For years, buy-side due diligence has been an important step during any merger or acquisition (M&A) process, mainly because it helps a prospective owner gain a complete picture of the transaction. This means taking a granular look at key factors that show the underlying health of a target business and its prognosis for future success. This includes:
Assessing the quality of earnings. This is typically a full review of financial, operational and strategic issues that directly influence corporate earnings. For example, a detailed review of gross profit margin by month, region, plant, product or even specific salespeople can reveal specific trends that disproportionally contribute to revenue and sales growth. Additionally, prospective buyers should look specifically for any negative adjustments to EBITDA (earnings before interest, taxes, depreciation and amortization). This might include the discovery of improper accrual accounting, incorrect classification of current versus long-term earnings, or inaccurate add-back adjustments made by management to help boost earnings.
Evaluating the seller’s assertions. While a quality of earnings assessment will help validate – or disprove – many claims made by sellers, it’s also important to examine a broader range of metrics to assess the total picture. Assume, for instance, that the seller claims to have a stable customer base. In that scenario, a closer look should show customer retention rates that are steady to improving, rather than evidence of recent slippage that may suggest future revenue problems. Similarly, if the seller notes that supply and distribution channels are working smoothly, careful due diligence will look for shipping backlogs, excess inventory or higher than average return rates that could hurt profitability.

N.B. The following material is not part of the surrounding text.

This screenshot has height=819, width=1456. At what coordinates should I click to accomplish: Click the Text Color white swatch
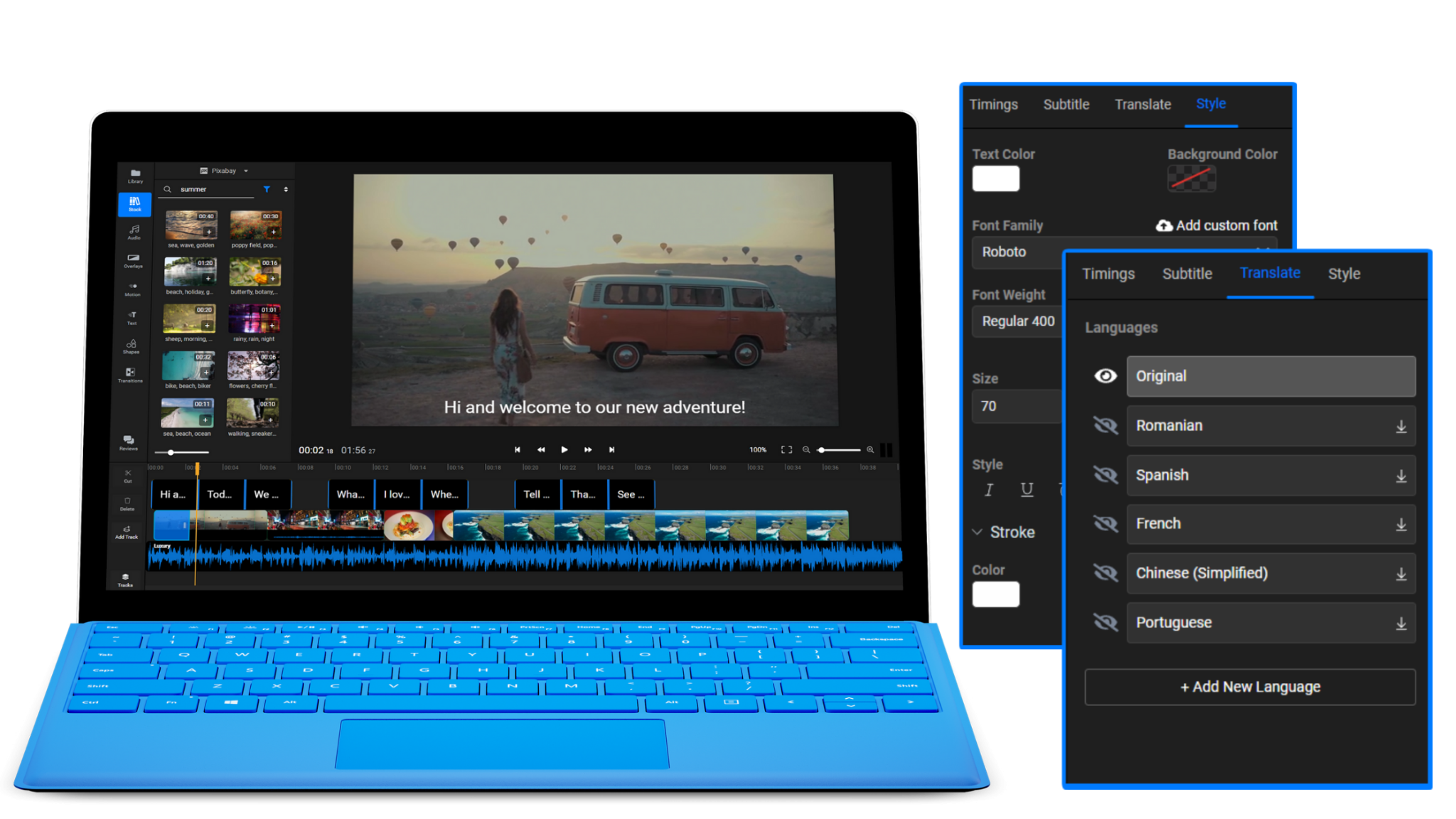(x=996, y=177)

Uncovering details that can lead to more favorable pricing. A critical component to the due diligence process is finding any evidence of current or potential target company liabilities that could carry over to new ownership. For example, unresolved state and local tax liabilities in various jurisdictions where the target company does business can become a significant post-sale expense for a prospective buyer. When due diligence uncovers these types of issues, it creates leverage for buyers, who can often negotiate more favorable terms or a better sale price for the transaction.